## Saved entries
────────────────
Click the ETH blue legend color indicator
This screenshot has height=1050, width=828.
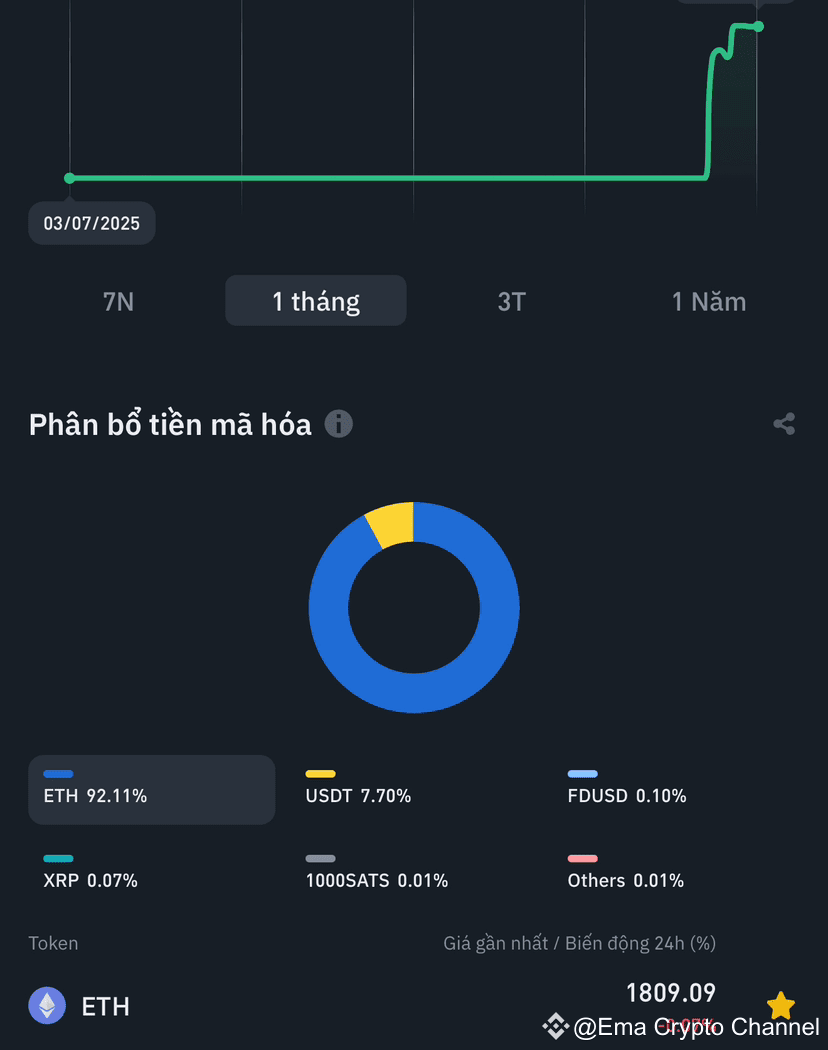click(x=59, y=774)
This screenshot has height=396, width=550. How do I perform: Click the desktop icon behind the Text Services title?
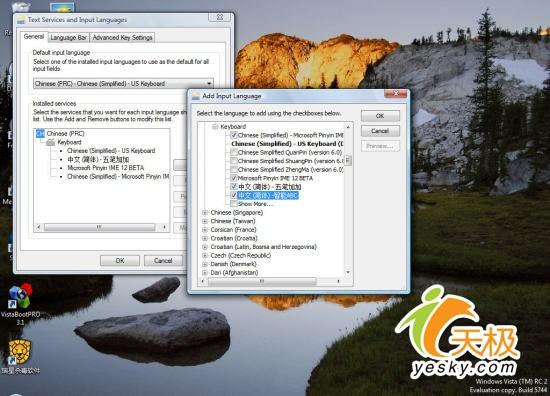pyautogui.click(x=62, y=7)
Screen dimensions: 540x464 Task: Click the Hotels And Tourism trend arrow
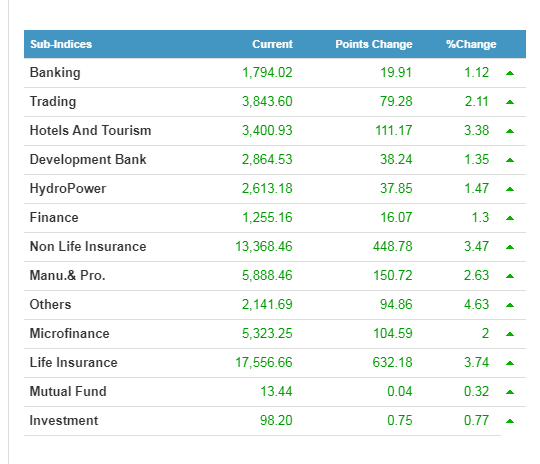[510, 131]
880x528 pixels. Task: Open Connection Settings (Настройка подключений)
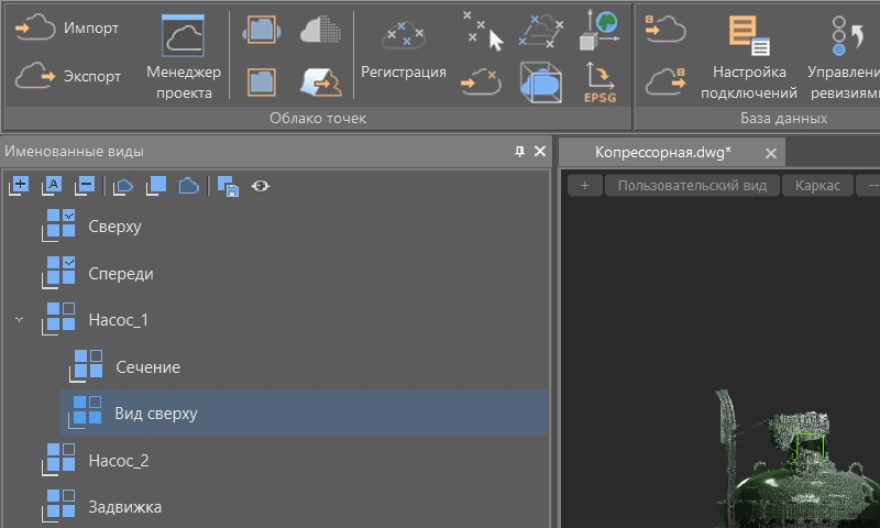coord(748,58)
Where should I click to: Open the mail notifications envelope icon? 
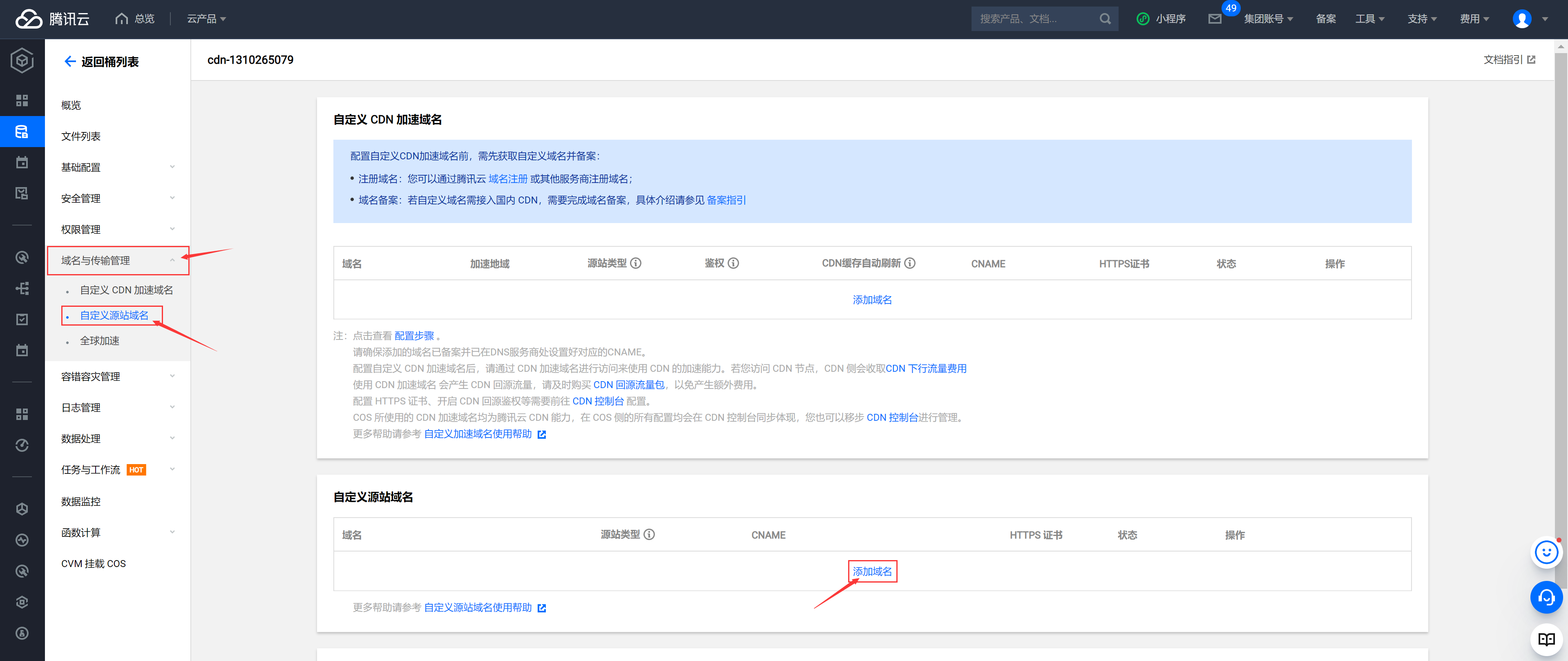pyautogui.click(x=1214, y=19)
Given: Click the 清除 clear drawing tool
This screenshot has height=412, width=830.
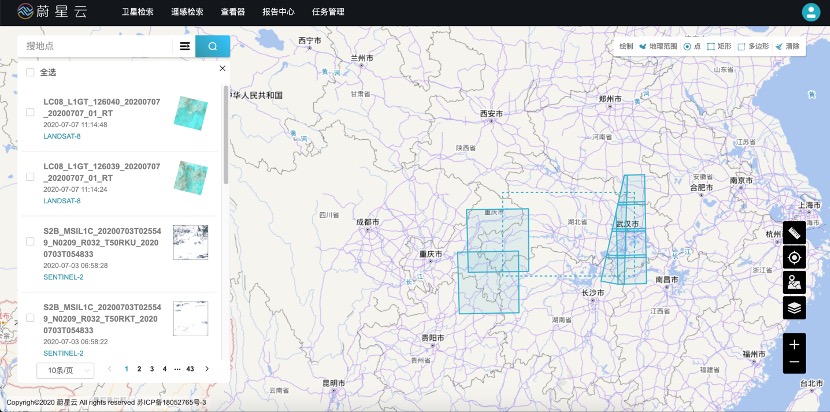Looking at the screenshot, I should pyautogui.click(x=787, y=46).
────────────────
## REQUIRED WORK
Transcribe every line of the listing above word for word, leaving out the pictures.

## CORRECT RESPONSE
Click the ETH blue legend color indicator
This screenshot has height=1050, width=828.
click(x=59, y=774)
This screenshot has height=396, width=550. How do I perform: Click the desktop icon behind the Text Services title?
pyautogui.click(x=62, y=7)
Screen dimensions: 540x464 Task: Click the Hotels And Tourism trend arrow
[510, 131]
880x528 pixels. Task: Open Connection Settings (Настройка подключений)
coord(748,58)
Where should I click to: Open the mail notifications envelope icon? 
pyautogui.click(x=1214, y=19)
Given: Click the 清除 clear drawing tool
This screenshot has height=412, width=830.
Looking at the screenshot, I should pyautogui.click(x=787, y=46).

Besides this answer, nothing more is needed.